We had a similar discussion with the waitxxx instructions, and it was determined that we couldn't do effective polling in some pretty useful cases with this behavior being the only option.

Heater. · 2014-03-02 21:14

potatohead,

I hear what you are saying. Wasting time in a "busy loop" while waiting on a pin or timer or whatever is, well wasting processor power that could be used for other things.

This is true of a single thread on a single processor.

But surely if we have multiple threads, hardware scheduled or otherwise, it no longer matters if your code hangs on a WAITPE or whatever? Those other threads are still running doing work.

But really, should the programmer have to arrange to poll for the results of a multiply or divide? So that he can do something else in that short time? That is horribly complex and I can't imagine anyone getting much benefit out of it.

It's worse. With many threads in play now the programmer has to manually arrange to poll the multipler to see if it is free for use at all!

No. Those ops you just halt you dead until the result is ready. They should be atomic like any other instruction.

They will cause hiccups in multiple threading mode if another thread has the device you want. So what?

I think everyone here should take five minutes out to read "The Story Of Mel". A great tale of a genius programming optimally for a machine that was hard to program optimally. In such a way that no one else ever understood what he did or could achieve similar. http://www.catb.org/jargon/html/story-of-mel.html

Do we want the PII to be only usable by the Mel's of this world?

Bill Henning · 2014-03-02 21:17

Guys,

To me, it seems like mountains are being constructed out of mole hills.

Multi-threaded C code can use libraries which wrap the MUL/DIV/SQRT etc instructions in TLOCK/TFREE.

Drivers running in other tasks in the same cog can do the same if they use those instructions.

Of course, this all boils down to documentation, and those that don't read the docs and get into trouble pretty much deserve what they get.

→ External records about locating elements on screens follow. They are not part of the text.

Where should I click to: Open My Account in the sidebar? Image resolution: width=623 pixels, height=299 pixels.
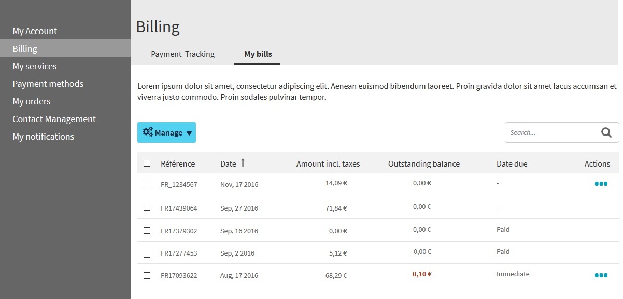pos(35,31)
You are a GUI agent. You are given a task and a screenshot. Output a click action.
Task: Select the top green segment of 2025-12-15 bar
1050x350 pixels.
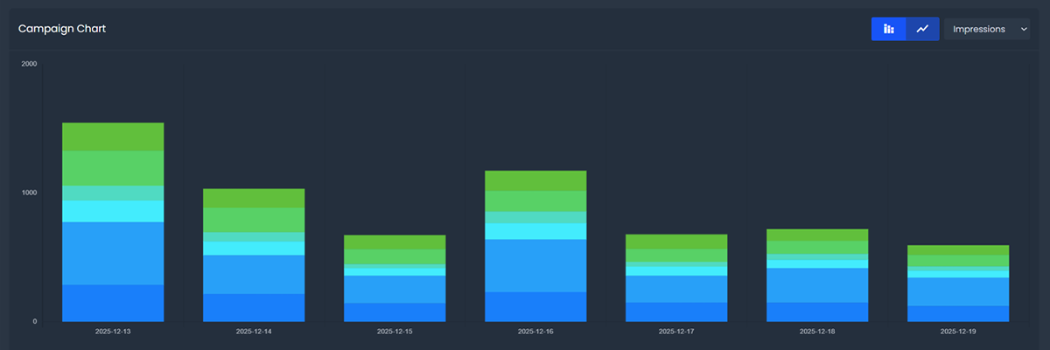395,242
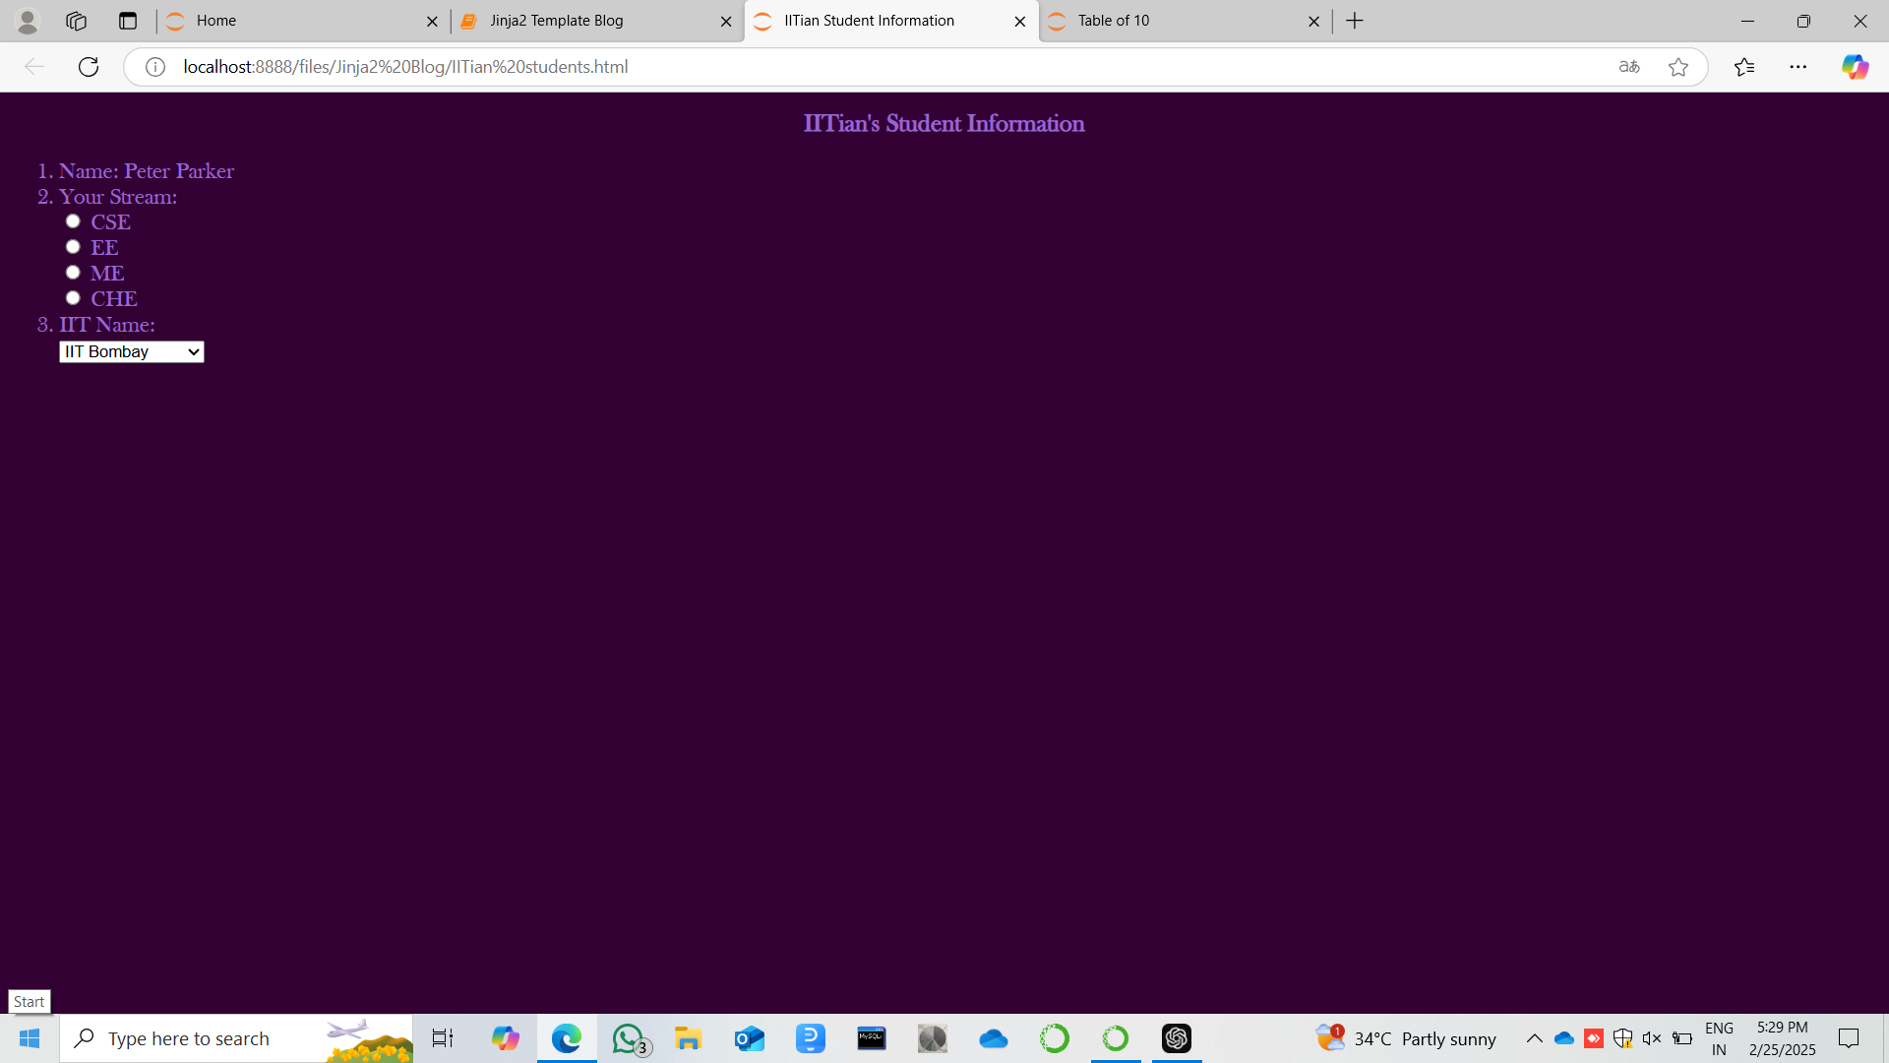Open a new browser tab
The image size is (1889, 1063).
pos(1355,21)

If the documentation clearly states:

- these are the shared multi-cycle resources (MUL, DIV, etc)
- if more than one task in a cog uses them, all must TLOCK/TFREE those critical sections

Then the point is moot.

RTFM!

- this is NO different than an RTOS on an arm having several threads overwrite the I/O registers they have in common. Cavet Emptor.

In the case of C code:

- single threaded, owning cog - no issue
- multi-threaded, one scheduler task, one C threaded task - use TLOCK/TFREE in the C task, scheduler should not need those instructions, if it does, use TLOCK/TFREE

This is just a critical section issue - not the end of the world.

- if someone MUST pack more tasks into a C threaded cog, just use TLOCK/TFREE for the critical sections

Using TLOCK/TFREE is NOT rocket science.

One does not toss out babies because only one fits into the wash basin at one time!

The capabilities this one very minor issue gets us are immense.

For P3, we can look for a more "perfect" solution - this is good enough for P2!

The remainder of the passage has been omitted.